### GIVEN TEXT ###

These plants are adapted to specific wetlands conditions, so any serious alteration of their wetlands habitats, whether through construction of cranberry bogs or alteration of stream flows, threatens these flowers. Other impacts are natural. These include the natural succession of wet meadows as shrubs and trees colonize savanna areas, predation by deer, geese and insects, and even the flooding of their habitat because of beaver dams. It remains an open question whether there are enough of these extraordinary plants and enough intact habitat for their long-term survival.
Orchids and Carnivorous Plants
Similar concerns with habitat degradation and collecting arise with many of the Orchids found in the Pine Barrens. The Pine Barrens is home to a delightful array of wild orchids. About 30 species occur within the Pinelands National Reserve, of which about 15 species are characteristic of true Pine Barrens habitats. Several, such as Rose Pogonia and Grass-pink, are very abundant and easily found along Pine Barrens streams and in wet meadows and open swamps. The elegant Pink Lady’s-slipper may be common in sandy woods. Other orchids range from the rare to the imperiled, the most critically imperiled being Spreading Pogonia, Yellow Fringeless Orchid, and Lace-lip Ladies’-tresses.
The carnivorous species of the Pine Barrens, Pitcher Plant, Sundews and Bladderworts, have evolved different ways to capture and consume insects and other tiny animals. Pitcher Plants develop large, water-tight basins from specialized leaves, which trap rainwater and contain digestive enzymes. Pitcher Plants exude enticing aromas that attract insects to investigate, and when the insects move or fall into the “pitcher,” downward facing hairs stop them from escaping. In contrast, sundews trap insects on sticky leaf surfaces, which then release enzymes to digest the animals. Bladderworts have tiny sacs attached to their modified leaves, which into water or are embedded in boggy soil, depending on the species. Very small animals are sucked into the sacs when they approach the sacs’ openings, where they are subsequently digested. Scientists believe these carnivorous abilities evolved to supplement the plants’ diets in conditions where it is difficult for plants to obtain enough nutrients from the soil and water alone.

### LISTED ENTRIES ###

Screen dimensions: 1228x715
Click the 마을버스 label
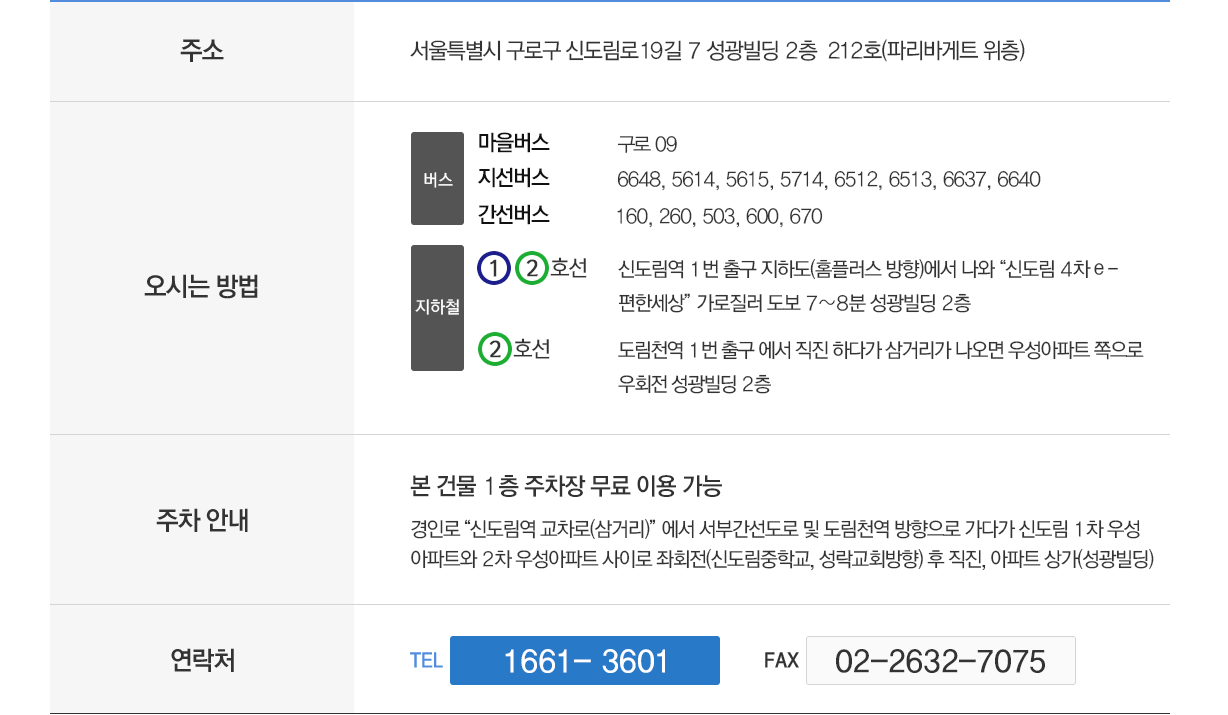point(514,142)
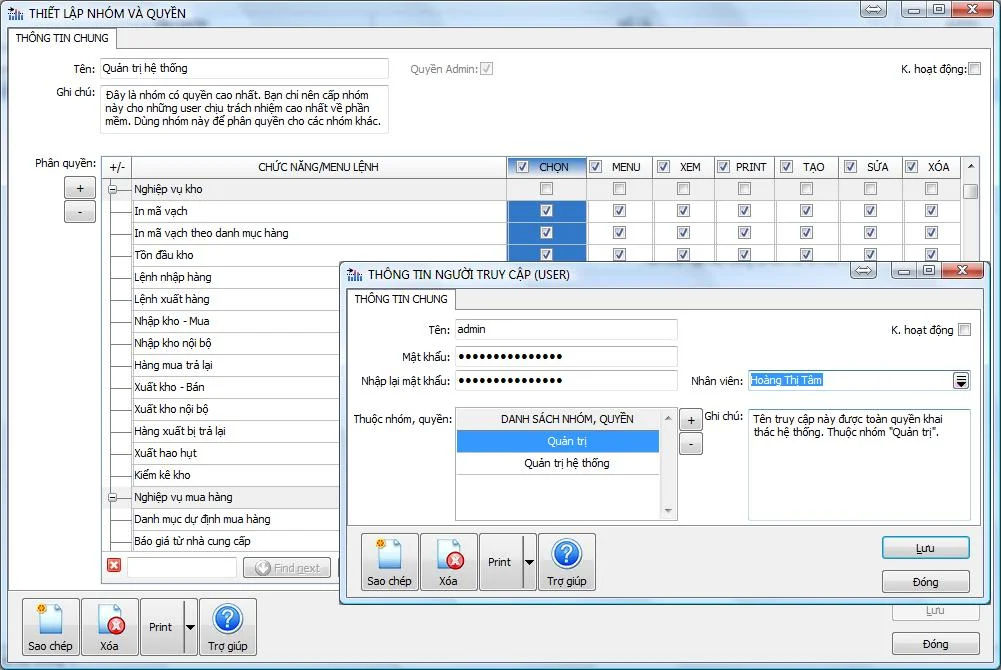The height and width of the screenshot is (670, 1001).
Task: Click Sao chép icon in user dialog
Action: coord(389,562)
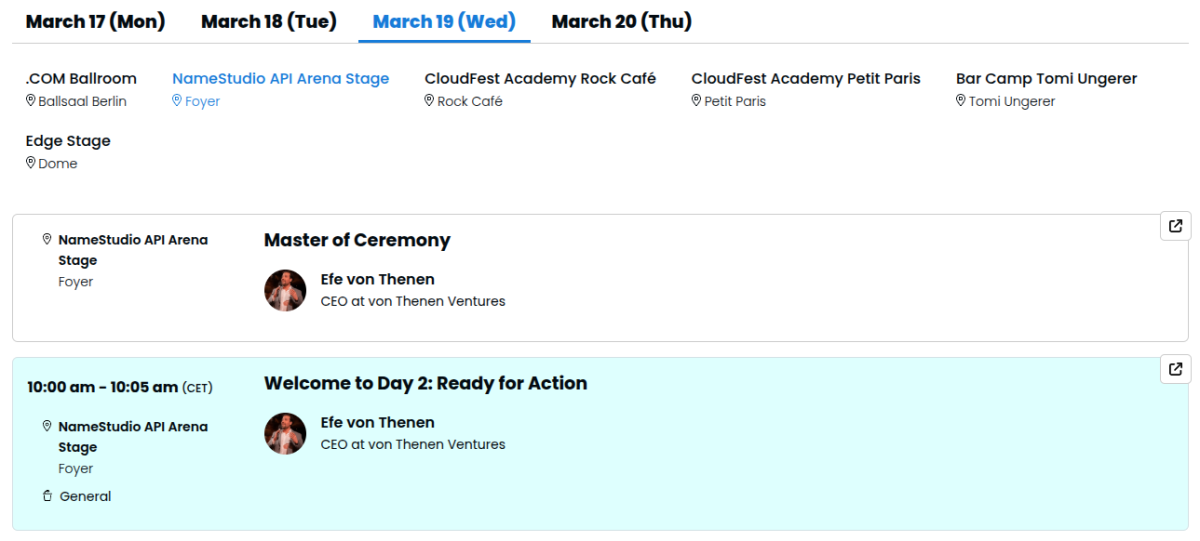Click location pin icon beside Tomi Ungerer
The width and height of the screenshot is (1200, 541).
pos(961,101)
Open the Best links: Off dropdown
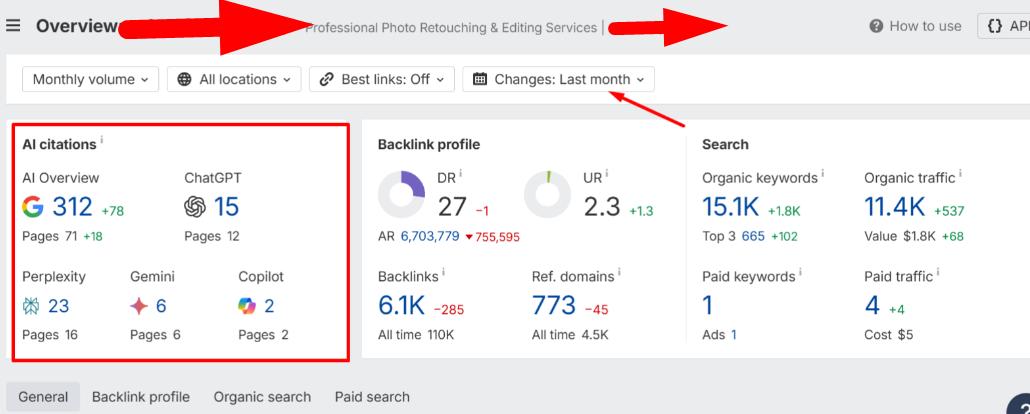Screen dimensions: 1030x414 382,79
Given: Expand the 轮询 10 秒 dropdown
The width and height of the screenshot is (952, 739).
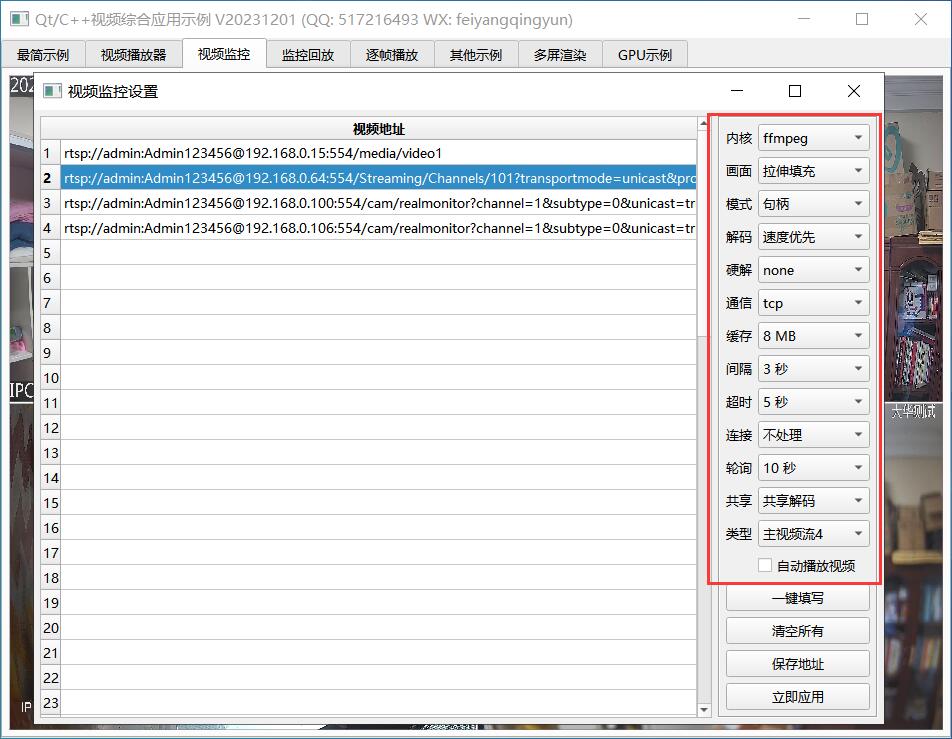Looking at the screenshot, I should [x=813, y=468].
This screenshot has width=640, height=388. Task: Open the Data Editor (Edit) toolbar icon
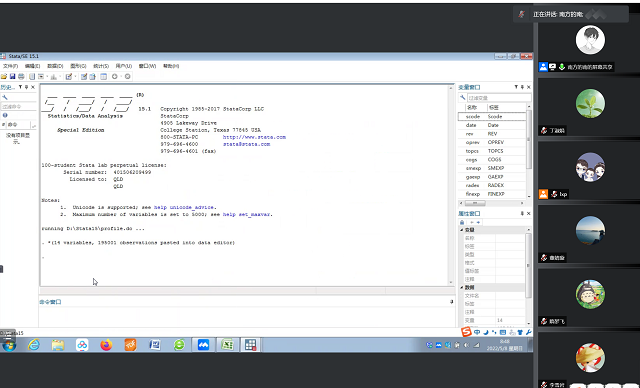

###

*CHECK YOUR UNDERSTANDING*.
A: In one to three sentences, explain why, according to the text on Pine Barrens plants, scientists think the carnivorous species developed their ability to catch and digest animals.
B: Go on with the text on Pine Barrens plants from its last sentence.
The records are not needed for this work.

*ANSWERS IN ORDER*.
A: Scientists believe these carnivorous abilities evolved to supplement the plants' diets. In the conditions where these plants grow, it is difficult for plants to obtain enough nutrients from the soil and water alone.

B:
Broom Crowberry is a quintessential northern plant found as a disjunct population in the New Jersey Pine Barrens. Thought to have arrived here in front of the glaciers of the last ice age, Broom Crowberry is quite common in the New Jersey Pine Plains, but is entirely absent, with few exceptions, outside the Pine Barrens until one reaches its “normal” habitats in Labrador. The exceptions are several other, smaller disjunct populations in the Shawangunk Mountains of New York and along the coasts of Massachusetts and Maine. Broom Crowberry’s northern origins are displayed in the very early blooming period – around the middle of March – of the Pine Barrens population, and in its tough, woody stems and needle-like leaves. In its unusual origins, unassuming appearance and adaptations to difficult conditions, Broom Crowberry exemplifies the fascination which the plants of the Pine Barrens hold in store for us.